Air, moving in a certain direction, has the ability to carry huge masses of water in the ocean, creating strong currents - rivers among the oceans. Currents generated by winds are called wind currents. In temperate latitudes, westerly winds and the rotation of the earth direct surface currents to the western shores of the continents. In the northern hemisphere, they move clockwise, in the southern hemisphere - counterclockwise. In the Southern Hemisphere, wind and earth rotation have created a strong current of the Westerly Winds along the coast of Antarctica. This is the most powerful oceanic current, which encircles the entire globe from west to east in the region between 40 o and 50 o south latitude.
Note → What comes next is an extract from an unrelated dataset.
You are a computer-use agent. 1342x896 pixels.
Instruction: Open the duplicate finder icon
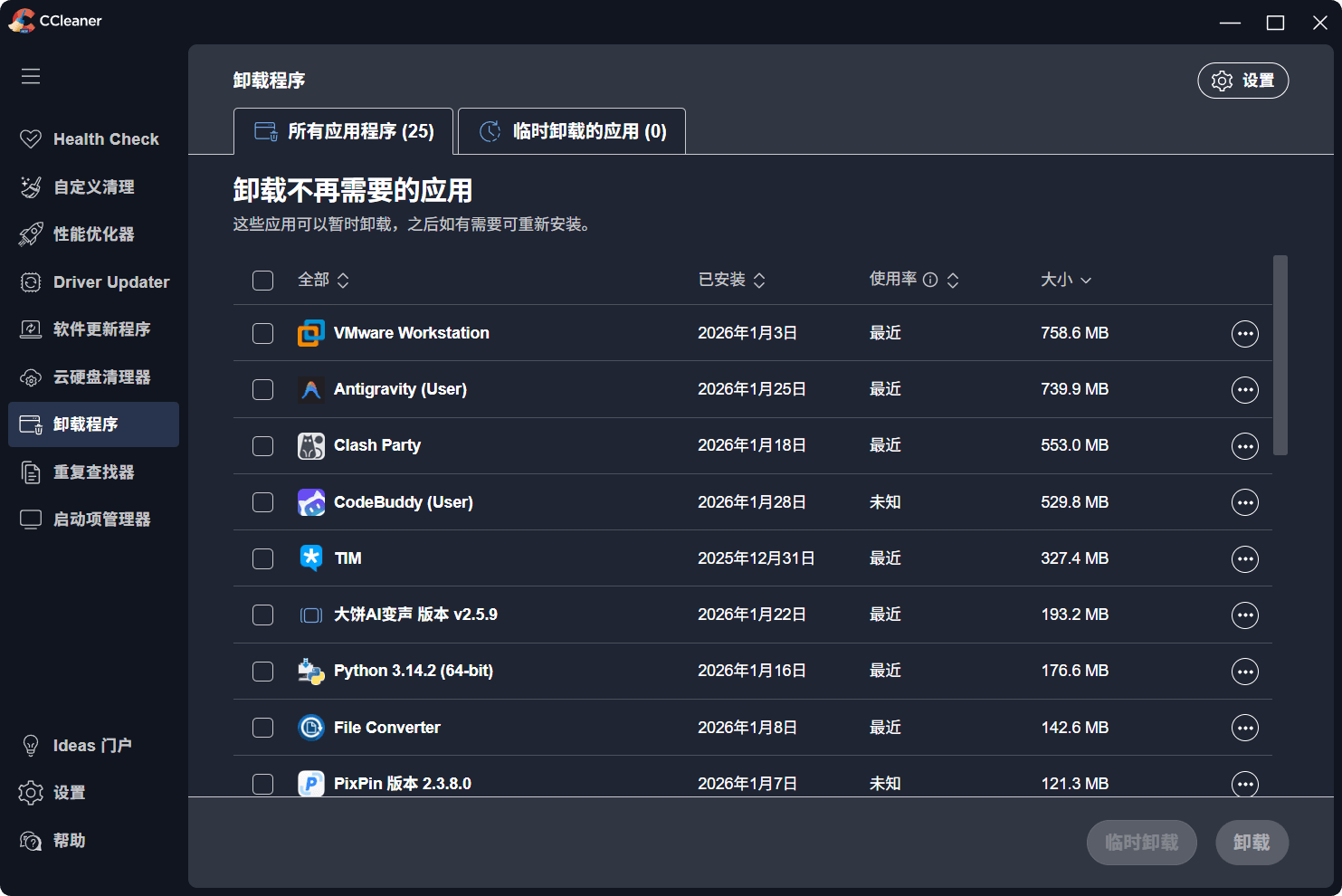pyautogui.click(x=31, y=472)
This current serves as a barrier separating the southern waters of the Atlantic, Indian and The Pacific from the cold waters of Antarctica.

Wind and climate

Westerly winds affect the climate of a large territory of the continent of Eurasia, especially on that part of it, which is located in the temperate zone. With the breath of Vesta, coolness in the heat of summer and thaw in winter comes to the continent. It is the winds from the west in collaboration with the warm ocean current that explains the fact that the climate of northwest Europe is much warmer than the same latitudes of North America. As we move inland to the east, the influence of the Atlantic decreases, but the climate becomes completely continental only beyond the Ural ridge.

In the Southern Hemisphere, violent winds from the west are not hindered by any obstacles in the form of continents and mountains, they are free and free: they storm, fight ships, rush to the east with great speed.

Who is friends with the wind

Indomitable Vesta are especially familiar to sailors on the Cape of Good Hope routes - New Zealand - Cape Horn. Having picked up a passing sailboat, they can accelerate it faster than a diesel boat. Sailors call the westerly winds gallant in the Northern Hemisphere and the roaring forties in the Southern.

The western winds also caused a lot of trouble for the first aviators. They were allowed to fly from America to Europe, as they were passing. The pilots passed the route without any problems. The situation with the flight from Europe to America was completely different. Of course, the wind is not a hindrance to modern supersonic liners, but in the 1920s and 1930s, it turned out to be a significant obstacle.

So the French pilots Nengesière and Collie in 1919 made a historic flight across the Atlantic Ocean on the route Newfoundland - Azores - Iceland. But the same way in the opposite direction ended tragically. The pilots intended to repeat the famous route of Columbus by air, only 34 years later the wreckage of their plane was discovered on the US coast.

The tragedy is explained by the fact that strong winds the aircraft was significantly delayed, and there was simply not enough fuel to reach its destination.

Soviet pilots Gordienko and Kokkinaki were the first to defeat the oncoming Vesta in 1939, having successfully overcome the French route.